## DATA
((

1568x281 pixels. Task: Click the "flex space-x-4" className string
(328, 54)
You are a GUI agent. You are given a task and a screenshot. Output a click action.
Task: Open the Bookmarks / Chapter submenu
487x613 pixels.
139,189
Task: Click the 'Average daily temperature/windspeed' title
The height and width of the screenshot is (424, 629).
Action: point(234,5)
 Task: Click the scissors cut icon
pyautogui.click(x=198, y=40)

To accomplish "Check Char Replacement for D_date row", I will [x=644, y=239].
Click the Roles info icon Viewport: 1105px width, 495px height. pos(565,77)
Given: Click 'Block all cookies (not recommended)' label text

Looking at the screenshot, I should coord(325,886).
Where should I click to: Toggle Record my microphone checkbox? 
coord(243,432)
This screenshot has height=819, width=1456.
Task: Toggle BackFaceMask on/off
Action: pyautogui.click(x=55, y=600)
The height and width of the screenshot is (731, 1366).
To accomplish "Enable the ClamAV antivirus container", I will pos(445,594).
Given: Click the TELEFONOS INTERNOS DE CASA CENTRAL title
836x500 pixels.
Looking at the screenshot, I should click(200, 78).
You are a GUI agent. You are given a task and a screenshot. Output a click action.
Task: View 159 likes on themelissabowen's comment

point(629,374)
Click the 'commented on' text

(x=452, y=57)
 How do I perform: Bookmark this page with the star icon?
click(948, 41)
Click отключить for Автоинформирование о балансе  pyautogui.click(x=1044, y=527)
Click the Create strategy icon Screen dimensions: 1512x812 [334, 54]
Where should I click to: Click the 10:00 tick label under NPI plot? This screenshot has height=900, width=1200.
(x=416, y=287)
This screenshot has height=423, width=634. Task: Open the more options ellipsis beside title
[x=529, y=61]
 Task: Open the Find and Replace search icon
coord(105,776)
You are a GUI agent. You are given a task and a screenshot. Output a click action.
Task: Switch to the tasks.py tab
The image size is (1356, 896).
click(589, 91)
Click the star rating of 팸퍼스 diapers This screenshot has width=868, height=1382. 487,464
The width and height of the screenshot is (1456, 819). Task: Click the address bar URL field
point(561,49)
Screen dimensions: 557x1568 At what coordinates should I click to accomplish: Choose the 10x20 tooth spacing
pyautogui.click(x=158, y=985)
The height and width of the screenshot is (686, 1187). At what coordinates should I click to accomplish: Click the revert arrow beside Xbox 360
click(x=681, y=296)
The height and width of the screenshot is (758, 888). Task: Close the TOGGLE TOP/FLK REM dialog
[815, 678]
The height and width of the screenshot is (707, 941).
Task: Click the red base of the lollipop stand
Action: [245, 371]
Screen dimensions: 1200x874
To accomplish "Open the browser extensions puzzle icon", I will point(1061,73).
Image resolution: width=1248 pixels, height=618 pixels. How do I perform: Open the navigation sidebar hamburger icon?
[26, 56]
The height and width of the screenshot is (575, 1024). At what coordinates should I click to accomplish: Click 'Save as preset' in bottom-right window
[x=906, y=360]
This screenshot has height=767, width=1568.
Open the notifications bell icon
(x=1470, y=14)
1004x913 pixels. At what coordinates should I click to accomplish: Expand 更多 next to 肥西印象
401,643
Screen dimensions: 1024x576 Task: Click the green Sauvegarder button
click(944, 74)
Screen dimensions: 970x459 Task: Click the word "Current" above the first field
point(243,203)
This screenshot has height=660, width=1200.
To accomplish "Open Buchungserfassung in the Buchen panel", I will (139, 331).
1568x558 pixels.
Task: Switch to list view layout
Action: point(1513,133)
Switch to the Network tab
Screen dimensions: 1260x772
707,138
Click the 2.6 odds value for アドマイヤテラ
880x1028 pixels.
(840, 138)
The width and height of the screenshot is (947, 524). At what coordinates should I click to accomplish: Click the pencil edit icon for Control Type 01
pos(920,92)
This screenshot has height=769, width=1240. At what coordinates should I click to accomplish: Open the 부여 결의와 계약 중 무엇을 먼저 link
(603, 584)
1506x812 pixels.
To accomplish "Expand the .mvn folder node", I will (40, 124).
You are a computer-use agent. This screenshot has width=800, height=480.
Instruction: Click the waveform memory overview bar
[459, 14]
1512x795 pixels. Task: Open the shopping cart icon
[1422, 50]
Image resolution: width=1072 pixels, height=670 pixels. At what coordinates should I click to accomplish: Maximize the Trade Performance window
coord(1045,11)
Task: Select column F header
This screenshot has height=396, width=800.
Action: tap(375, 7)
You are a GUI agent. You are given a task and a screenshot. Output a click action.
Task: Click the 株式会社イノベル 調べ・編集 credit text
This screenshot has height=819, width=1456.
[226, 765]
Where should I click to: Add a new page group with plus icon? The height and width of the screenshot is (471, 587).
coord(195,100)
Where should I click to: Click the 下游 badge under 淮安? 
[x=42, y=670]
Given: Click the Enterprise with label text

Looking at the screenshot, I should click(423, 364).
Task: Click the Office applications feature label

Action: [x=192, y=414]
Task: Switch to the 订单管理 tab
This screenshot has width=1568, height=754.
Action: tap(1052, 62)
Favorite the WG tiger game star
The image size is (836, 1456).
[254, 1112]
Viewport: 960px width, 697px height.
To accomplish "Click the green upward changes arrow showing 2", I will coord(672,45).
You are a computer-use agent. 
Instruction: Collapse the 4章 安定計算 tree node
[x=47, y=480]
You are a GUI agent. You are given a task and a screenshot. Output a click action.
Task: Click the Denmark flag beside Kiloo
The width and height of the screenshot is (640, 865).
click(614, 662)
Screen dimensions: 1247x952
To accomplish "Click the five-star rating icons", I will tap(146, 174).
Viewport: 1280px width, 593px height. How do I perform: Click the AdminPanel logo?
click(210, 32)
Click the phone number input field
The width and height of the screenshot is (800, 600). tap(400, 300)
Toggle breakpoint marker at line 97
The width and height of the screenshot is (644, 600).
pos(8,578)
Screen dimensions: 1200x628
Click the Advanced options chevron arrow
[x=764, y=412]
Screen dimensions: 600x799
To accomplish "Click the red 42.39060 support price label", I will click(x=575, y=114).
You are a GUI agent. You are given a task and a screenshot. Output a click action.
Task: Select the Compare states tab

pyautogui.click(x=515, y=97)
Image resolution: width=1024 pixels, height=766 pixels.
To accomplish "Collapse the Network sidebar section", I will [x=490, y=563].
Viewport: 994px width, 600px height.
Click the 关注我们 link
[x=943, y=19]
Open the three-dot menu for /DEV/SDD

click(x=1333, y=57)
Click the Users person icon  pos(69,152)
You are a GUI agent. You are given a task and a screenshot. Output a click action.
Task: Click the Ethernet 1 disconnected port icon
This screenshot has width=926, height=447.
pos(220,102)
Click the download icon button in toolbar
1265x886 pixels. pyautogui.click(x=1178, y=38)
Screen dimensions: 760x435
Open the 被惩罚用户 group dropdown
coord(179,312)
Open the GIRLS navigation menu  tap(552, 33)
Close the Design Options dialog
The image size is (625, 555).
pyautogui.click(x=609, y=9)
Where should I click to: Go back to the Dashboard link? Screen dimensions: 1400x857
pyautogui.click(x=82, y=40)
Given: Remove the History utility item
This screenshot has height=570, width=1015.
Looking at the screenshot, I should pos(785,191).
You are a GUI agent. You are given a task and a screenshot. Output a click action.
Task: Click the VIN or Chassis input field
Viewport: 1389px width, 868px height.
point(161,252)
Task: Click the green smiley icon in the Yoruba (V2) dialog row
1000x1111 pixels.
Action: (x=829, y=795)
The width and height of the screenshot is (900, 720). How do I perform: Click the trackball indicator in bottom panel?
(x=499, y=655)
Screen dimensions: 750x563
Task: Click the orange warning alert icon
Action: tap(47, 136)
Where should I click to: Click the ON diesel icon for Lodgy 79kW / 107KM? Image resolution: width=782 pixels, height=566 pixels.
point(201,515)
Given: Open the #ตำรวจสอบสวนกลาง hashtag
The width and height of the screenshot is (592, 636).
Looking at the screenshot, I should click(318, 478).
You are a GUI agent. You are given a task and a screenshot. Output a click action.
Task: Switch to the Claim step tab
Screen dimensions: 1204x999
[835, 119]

))

## AIM OF THE TASK
Return, from the material above, every line with the word "computer".

## FINISHED TASK
You are a computer-use agent. This screenshot has width=800, height=480.
You are a computer-use agent. 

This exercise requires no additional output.